Activity-monitoring technologies can make tracking nutrition and exercise easier because they gather some data automatically and display trends over time. More studies in this nature should be encouraged and promoted by geriatricians in colleges and universities across the country. This might get the attention of product designers and manufacturers and prove how the technology could be advantageous to older adults in managing their health.

June 15, 2014

Be Careful of Incorrect Online Health Information

This blog is about incorrect health information and the internet, but I will discuss both health and diabetes information. The author of the blog is correct; there is too much information on the internet for all phases of illness and chronic illnesses that is not or even close to being correct.

I even strike out at the American Diabetes Association (ADA) because they have a one-size-fits-all philosophy for people with diabetes. The last couple of years have improved slightly, but when an organization accepts funds from Big Pharma and other related sources, you know that the advice is questionable at best. In addition the ADA is for doctors and does very little to help patients. Until recently, even the nutrition therapy/advice was only one-size-fits-all.

Even the American Association of Clinical Endocrinologists (AACE) is for doctors and does little for patients. They are also a one-size-fits-all group and don't like to vary from this. They also advocate for Big Pharma and even go so far as to train the reps of Big Pharma that see the doctors around the country and promote all kinds of drugs and even promote larger doses and “off label” uses.

Yes, the quality of the information we find online depends on what we are searching for, as presented by a study published in January by Decision Support Systems. You can find high-quality information on the diagnosis and treatment of physical diseases or injuries online. However, search results related to nutrition, fitness, and preventive health varies tremendously in quality. What we do with the information we find can be hazardous to our health.

The Pew Research Internet Project gives much to think about and I will list some of the statistics used:

  1. More than 60 percent of American adults look for health information online.
  2. Of these people, 60 percent report that their most recent search influenced their health-related decisions.
  3. 77 percent of people seeking health information start with a general search engine like Google, Bing, or Yahoo, as opposed to going the a health-specific website.
  4. Searchers are most likely to view only the results listed on the first page.
  5. 13% say they began at a site that specializes in health information, like WebMD.
  6. The most commonly researched topics are specific diseases or conditions; treatments or procedures; and doctors or other health professionals.
  7. Half of online health information research is on behalf of someone else – information access by proxy.
  8. 26% of online health seekers say they have been asked to pay for access to something they wanted to see online (just 2% say they did so).
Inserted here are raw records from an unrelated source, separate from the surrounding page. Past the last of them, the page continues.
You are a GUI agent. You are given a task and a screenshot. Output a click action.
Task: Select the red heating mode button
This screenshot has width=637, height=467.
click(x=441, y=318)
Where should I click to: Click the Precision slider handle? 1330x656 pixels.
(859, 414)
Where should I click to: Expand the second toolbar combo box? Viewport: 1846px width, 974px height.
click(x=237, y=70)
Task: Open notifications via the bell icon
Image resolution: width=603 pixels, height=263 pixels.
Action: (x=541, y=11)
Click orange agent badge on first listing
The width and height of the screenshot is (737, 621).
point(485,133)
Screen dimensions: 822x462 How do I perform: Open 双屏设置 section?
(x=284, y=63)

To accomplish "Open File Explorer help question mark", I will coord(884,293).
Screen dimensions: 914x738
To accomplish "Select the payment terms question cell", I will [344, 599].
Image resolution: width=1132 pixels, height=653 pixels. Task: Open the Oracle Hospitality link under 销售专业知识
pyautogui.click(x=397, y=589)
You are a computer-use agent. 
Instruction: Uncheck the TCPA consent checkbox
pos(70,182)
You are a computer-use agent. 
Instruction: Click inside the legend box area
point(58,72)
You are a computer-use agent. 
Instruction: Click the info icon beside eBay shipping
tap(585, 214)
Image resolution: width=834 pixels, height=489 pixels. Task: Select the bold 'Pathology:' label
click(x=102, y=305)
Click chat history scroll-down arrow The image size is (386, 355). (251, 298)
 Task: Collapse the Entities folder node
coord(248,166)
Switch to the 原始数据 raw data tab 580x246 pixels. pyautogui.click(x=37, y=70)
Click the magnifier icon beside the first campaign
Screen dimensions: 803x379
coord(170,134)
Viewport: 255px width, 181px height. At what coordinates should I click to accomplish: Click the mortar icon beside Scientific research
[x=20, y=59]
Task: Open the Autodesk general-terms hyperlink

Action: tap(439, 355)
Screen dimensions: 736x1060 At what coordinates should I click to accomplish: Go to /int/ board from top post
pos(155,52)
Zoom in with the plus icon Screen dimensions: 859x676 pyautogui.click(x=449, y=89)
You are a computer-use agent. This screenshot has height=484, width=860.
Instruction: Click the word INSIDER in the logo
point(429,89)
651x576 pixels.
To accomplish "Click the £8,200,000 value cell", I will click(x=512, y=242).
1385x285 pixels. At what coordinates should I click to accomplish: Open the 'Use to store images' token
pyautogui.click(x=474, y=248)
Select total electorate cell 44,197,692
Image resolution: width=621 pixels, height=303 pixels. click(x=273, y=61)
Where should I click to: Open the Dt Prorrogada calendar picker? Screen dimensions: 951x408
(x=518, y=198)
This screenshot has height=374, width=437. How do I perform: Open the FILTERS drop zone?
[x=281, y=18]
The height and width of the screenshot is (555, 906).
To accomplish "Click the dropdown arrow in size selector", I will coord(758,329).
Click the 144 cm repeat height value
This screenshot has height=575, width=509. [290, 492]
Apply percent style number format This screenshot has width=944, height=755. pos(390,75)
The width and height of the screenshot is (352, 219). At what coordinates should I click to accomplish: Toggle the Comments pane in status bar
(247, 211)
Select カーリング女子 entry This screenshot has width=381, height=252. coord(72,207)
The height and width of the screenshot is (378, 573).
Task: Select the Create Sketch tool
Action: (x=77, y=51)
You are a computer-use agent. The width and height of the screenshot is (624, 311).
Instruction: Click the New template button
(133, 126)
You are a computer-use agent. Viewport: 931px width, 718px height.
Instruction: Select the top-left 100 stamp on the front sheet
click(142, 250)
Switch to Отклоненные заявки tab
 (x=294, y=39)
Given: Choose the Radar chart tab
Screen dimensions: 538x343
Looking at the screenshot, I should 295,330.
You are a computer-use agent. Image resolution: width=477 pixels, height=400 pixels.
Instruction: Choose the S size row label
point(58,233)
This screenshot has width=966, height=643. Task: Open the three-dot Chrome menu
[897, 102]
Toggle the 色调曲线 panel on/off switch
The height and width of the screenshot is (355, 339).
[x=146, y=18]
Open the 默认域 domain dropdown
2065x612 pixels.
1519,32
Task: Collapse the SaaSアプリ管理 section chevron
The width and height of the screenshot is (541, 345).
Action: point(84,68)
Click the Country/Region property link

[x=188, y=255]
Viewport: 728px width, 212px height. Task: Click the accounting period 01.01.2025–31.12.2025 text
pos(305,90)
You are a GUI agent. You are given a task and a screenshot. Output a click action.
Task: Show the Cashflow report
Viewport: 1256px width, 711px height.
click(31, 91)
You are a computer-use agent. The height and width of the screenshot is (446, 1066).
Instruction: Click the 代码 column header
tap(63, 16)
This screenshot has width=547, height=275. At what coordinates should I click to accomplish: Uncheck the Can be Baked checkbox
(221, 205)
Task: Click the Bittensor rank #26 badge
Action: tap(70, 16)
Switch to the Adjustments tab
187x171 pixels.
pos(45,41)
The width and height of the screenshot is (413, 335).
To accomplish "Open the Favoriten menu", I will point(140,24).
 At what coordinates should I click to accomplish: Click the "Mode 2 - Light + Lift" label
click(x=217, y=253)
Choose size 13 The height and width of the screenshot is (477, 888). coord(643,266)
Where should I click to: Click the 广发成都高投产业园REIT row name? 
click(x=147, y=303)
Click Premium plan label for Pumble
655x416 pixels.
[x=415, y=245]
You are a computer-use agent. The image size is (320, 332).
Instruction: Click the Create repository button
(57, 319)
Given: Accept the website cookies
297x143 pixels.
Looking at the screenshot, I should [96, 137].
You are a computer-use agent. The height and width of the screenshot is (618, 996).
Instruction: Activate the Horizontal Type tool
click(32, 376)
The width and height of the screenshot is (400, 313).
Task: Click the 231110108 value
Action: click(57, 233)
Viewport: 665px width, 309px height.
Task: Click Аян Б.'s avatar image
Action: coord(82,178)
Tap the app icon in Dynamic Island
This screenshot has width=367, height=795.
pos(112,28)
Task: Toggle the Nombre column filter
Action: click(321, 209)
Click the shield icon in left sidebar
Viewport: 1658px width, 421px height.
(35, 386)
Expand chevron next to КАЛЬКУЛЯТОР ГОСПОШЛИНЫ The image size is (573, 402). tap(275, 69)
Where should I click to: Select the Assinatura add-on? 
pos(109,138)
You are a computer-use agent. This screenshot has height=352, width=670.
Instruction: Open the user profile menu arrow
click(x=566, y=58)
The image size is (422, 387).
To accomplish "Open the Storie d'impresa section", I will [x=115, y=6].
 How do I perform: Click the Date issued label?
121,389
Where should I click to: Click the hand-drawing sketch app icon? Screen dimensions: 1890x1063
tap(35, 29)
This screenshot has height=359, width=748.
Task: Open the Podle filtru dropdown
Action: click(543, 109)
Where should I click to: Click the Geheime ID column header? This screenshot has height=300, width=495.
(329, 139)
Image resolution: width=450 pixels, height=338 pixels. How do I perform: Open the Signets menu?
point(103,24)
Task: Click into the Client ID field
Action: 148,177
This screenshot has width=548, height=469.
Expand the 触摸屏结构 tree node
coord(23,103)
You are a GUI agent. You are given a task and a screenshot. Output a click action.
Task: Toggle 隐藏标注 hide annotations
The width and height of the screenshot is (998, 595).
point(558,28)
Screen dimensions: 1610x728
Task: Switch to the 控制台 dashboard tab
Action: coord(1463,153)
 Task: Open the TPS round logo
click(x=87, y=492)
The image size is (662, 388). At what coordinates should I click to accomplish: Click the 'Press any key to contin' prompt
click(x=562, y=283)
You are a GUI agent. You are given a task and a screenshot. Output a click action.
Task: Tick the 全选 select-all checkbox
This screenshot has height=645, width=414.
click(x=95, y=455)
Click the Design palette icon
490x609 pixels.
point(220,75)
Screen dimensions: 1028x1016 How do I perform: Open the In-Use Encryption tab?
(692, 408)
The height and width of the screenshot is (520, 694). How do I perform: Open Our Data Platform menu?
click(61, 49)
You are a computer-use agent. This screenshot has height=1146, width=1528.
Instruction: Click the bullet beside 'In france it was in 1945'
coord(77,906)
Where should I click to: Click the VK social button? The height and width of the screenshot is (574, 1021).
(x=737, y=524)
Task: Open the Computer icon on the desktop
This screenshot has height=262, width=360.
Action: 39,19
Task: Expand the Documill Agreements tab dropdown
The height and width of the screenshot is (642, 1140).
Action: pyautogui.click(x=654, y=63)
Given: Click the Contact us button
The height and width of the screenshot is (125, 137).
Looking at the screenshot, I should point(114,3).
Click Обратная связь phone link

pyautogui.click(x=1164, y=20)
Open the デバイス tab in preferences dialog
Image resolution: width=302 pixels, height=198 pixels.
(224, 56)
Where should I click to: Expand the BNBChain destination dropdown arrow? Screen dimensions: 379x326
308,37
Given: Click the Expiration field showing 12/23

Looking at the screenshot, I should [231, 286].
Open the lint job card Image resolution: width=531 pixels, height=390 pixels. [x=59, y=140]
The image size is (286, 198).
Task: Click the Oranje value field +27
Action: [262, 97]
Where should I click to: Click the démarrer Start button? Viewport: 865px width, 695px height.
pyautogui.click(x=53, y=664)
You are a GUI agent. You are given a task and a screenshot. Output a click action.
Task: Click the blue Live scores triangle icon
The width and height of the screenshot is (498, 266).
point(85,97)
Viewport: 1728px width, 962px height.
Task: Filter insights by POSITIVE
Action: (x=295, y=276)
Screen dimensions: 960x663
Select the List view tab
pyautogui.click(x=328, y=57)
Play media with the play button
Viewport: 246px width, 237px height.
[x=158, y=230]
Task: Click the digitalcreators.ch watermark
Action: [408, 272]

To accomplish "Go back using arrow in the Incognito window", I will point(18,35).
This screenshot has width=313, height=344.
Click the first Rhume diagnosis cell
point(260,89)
Given the direction that mobile and online health information appears to be heading – in the more, not less, direction – people need guidance from unbiased sources. Rather than recommending patients avoid Internet searches for health information, [health care] providers may consider helping patients develop good strategies for recognizing high-quality information over questionable information."

While the last paragraph above is directed at health care professionals, doctors are not inclined to help patients unfortunately. They are more inclined to consider themselves as the only source their patients need. Therefore, they are falling further behind in creating an atmosphere conducive to good doctor-patient relationships.